4

I've been making incremental progress, but I'm fairly stumped at this point.

This is the site I'm trying to download from https://www.transtats.bts.gov/OT_Delay/OT_DelayCause1.asp The reason I'm using Puppeteer is because I can't find a supported API to get this data (if there is one happy to try it) The link is "Download Raw Data"

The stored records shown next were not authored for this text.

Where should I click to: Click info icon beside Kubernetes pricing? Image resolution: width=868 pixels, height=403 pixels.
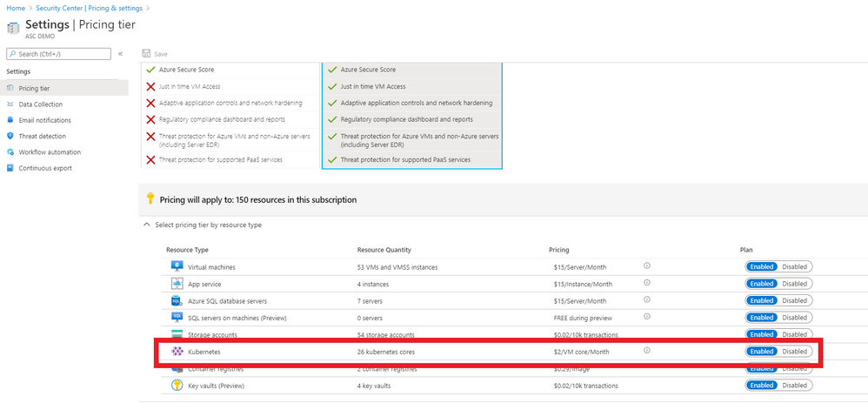[x=646, y=351]
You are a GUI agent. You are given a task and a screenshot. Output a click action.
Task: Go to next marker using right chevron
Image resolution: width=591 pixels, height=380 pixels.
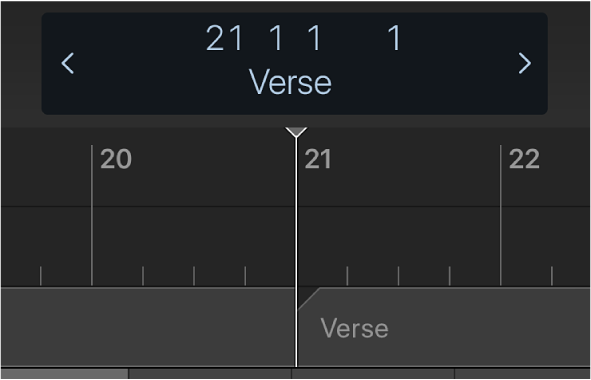click(524, 63)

My script runs to the end, but doesn't seem to actually download any files. I tried installing puppeteer-extra and setting the downloads path:

const puppeteer = require("puppeteer-extra");
const { executablePath } = require('puppeteer')

...

var dir = "/home/ubuntu/AirlineStatsFetcher/downloads";
    console.log('dir to set for downloads', dir);
    puppeteer.use(require('puppeteer-extra-plugin-user-preferences')
        (
            {
                userPrefs: {
                    download: {
                        prompt_for_download: false,
                        open_pdf_in_system_reader: true,
                        default_directory: dir,
                    },
                    plugins: {
                        always_open_pdf_externally: true
                    },
                }
            }));

    const browser = await puppeteer.launch({
        headless: true, slowMo: 100, executablePath: executablePath()
    });

...
    // Doesn't seem to work
    await page.waitForSelector('table > tbody > tr > .finePrint:nth-child(3) > a:nth-child(2)');
    console.log('Clicking on link to download CSV');
    await page.click('table > tbody > tr > .finePrint:nth-child(3) > a:nth-child(2)');

After a while I figured why not tried to build the full URL and then do a GET request but then i run into other problems (UNABLE_TO_VERIFY_LEAF_SIGNATURE). Before going down this route farther (which feels a little hacky) I wanted to ask advice here.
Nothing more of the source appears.